5 Essential Drone Shots

The following essential drone shots are courtesy of Pond5. These and other aerial shots may be purchased directly from https://www.pond5.com. While there are many variations of these shots, aerial cinematography can be broken down to five basic shots.

Essential Drone Shots

1. Aerial Pan Shot

On a tripod a pan is made just by moving the camera on a vertical axis from one side to another from left or from right. The viewer can see a very wide view of the landscape. An aerial pan can be made while the drone is hovering one spot. It can also be moving forward, back or to the side while panning. The aerial pan could follow a person or object moving from left to right or vice versa. Or it might simply reveal more the background. The aerial pan shot is a good way to highlight the landscape and show proximity to the surroundings. Panning left to right and then right to left provides more options in post.

Boston Aerial by BenLynn

2. Tracking Shot

A tracking shot is moving parallel to a person or object which is also moving. A tracking shot is most often what you see when you watch a horse race or a football back running toward the goal. Like a ground-based tracking shot, the aerial version requires some coordination to keep the camera moving at the same speed and direction as the subject.

Ferrari on Racetrack, Tracking Shot by BigPicture

3. Pedestal Shot

A pedestal shot began with a camera crane moving the camera, for instance, from inside a crowd of people straight up so the camera sees how large the crowd is and where it is situated.
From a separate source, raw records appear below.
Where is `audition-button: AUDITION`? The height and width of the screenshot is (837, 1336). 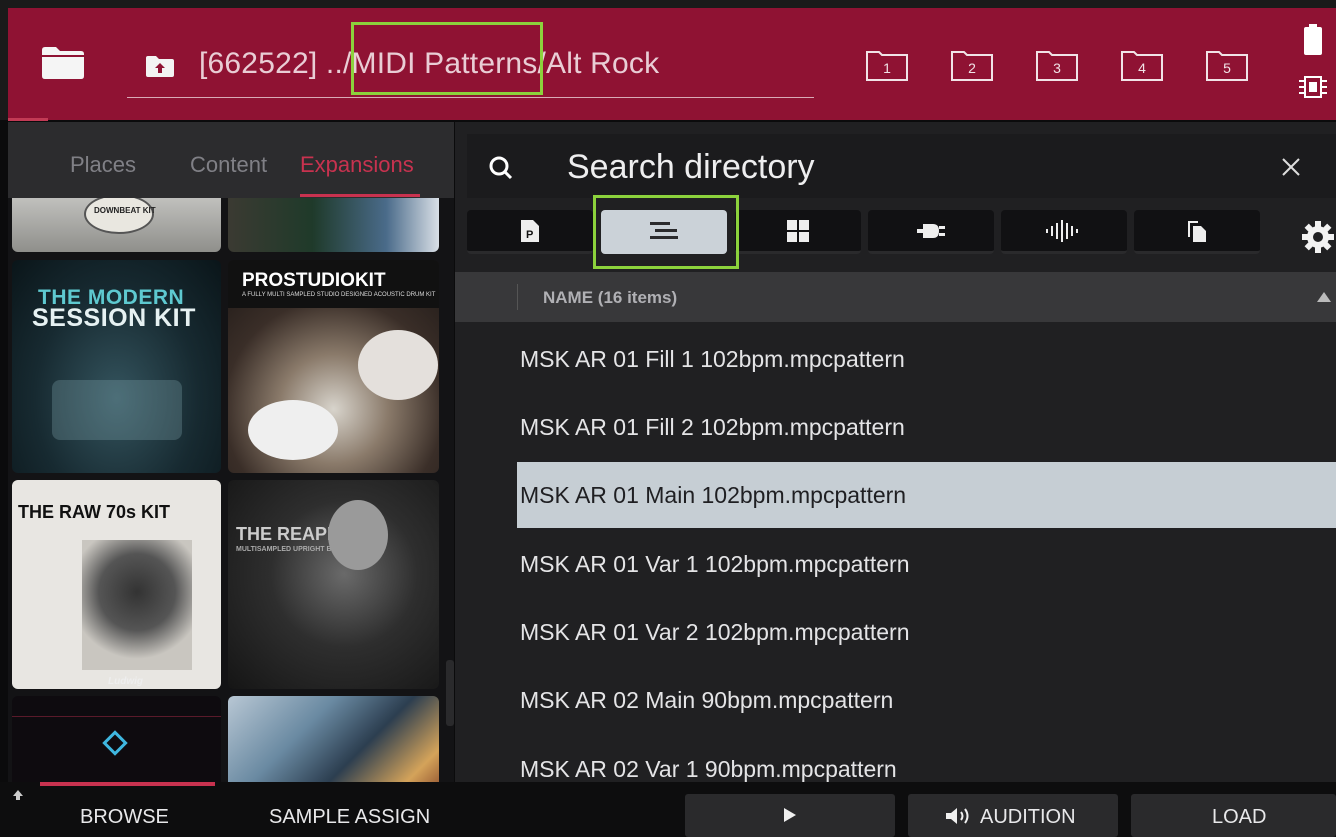 audition-button: AUDITION is located at coordinates (1013, 816).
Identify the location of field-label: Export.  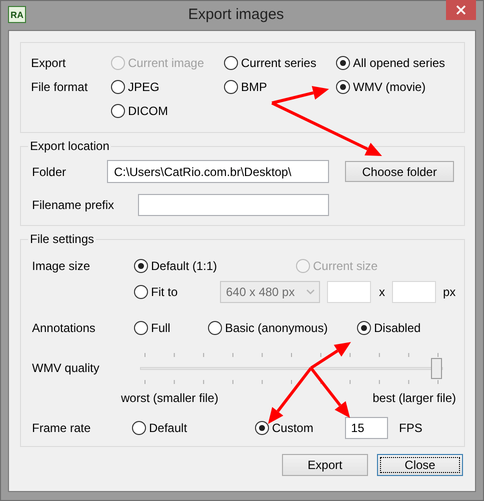
(49, 64).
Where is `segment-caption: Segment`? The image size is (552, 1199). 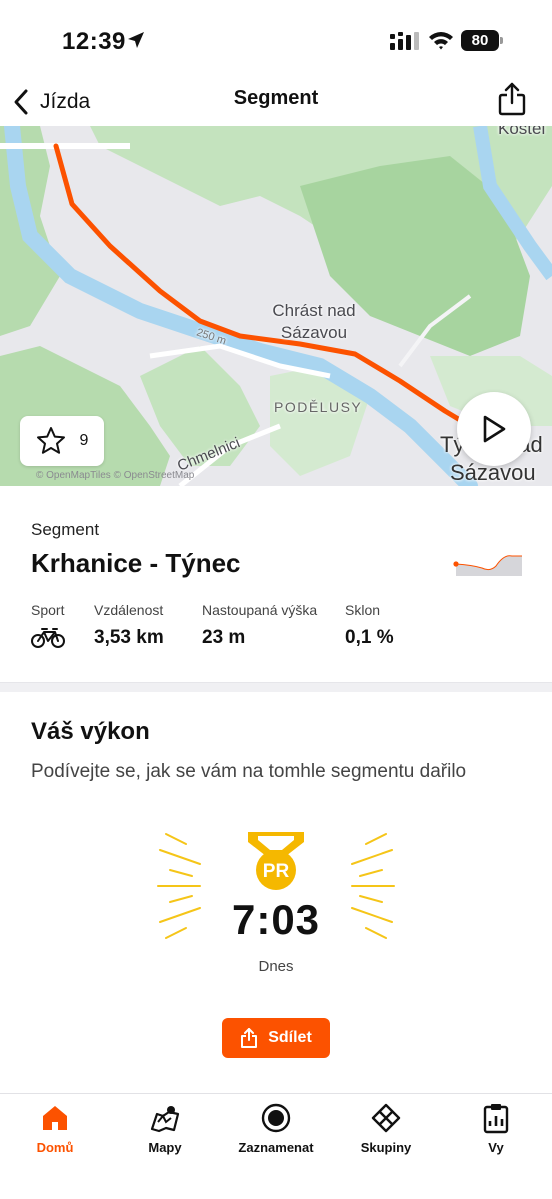 segment-caption: Segment is located at coordinates (66, 530).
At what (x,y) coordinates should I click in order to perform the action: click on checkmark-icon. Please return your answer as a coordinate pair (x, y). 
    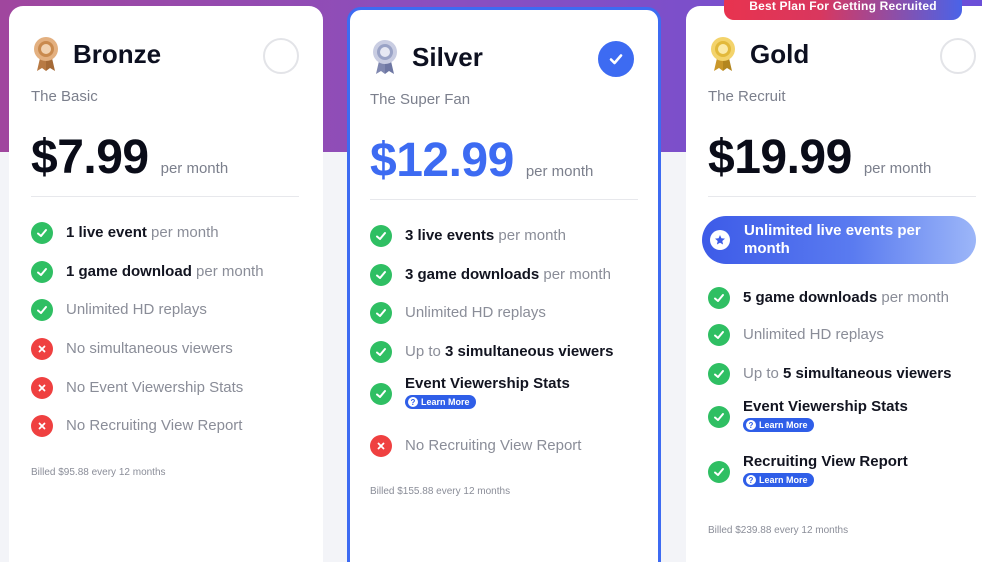
    Looking at the image, I should click on (616, 60).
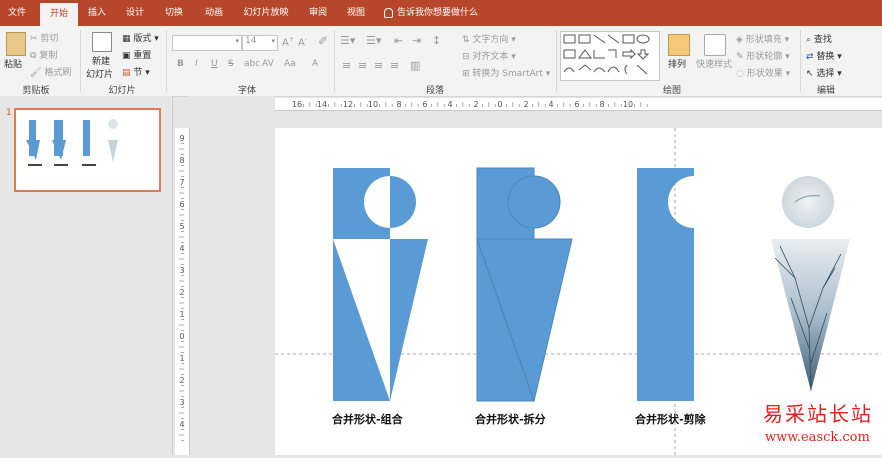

The pedestal shot usually wants to reveal something which only visible from a higher vantage of the same position. An aerial pedestal shot may simply reveal more of the background, but it can also be used to reveal something that was not visible from the lower view. Keeping the drone in the same position, not flying forward or back, then simply adjust the altitude to make it go straight up.

Aerial – Rising Through the Clouds by Airman

4. Fly Over

A flyover can work as an establishing shot to indicate where and what time the following scenes take place. Flyovers can simply be beauty shots like the many flyover night shots of New York City. A lyby cn work with a pan or tilt or just be locked off.

Flyovers between scenes can, like a dissolve, evoke a sense that time is passing, though the location of the following scene is the same as the previous scene. In the TV show “Two and a Half Men,” the flyover of the beautiful beach next to Charlie’s house was used in just that way.

Flying Over and Looking Down at Soccer Field by VIAFilms

5. Reveal Shot

The shot is composed to show just part of a scene. When the camera moves a wider view reveals something else that in a suspense film if usually bad news for the protagonist.

An aerial reveal often starts by flying low to the ground, pointing down with the aircraft pointed toward the subject. When you tilt up, you reveal the subject.

Aerial Shot Along Mountain Ridges by OUTDOORLife

Keep an eye out for shadows and other distractions in the shot. After you’ve made the one or two shots you had planned, use the remaining battery time to explore. You never know what you might discover when you are above the trees.

Editing these shots can be pretty easy since it works well to cut on motion. But if the intention was to stop movement on a particular view, you’ll want to plan and rehearse that stopping point. These essential drone shots are often used to open a scene or close it.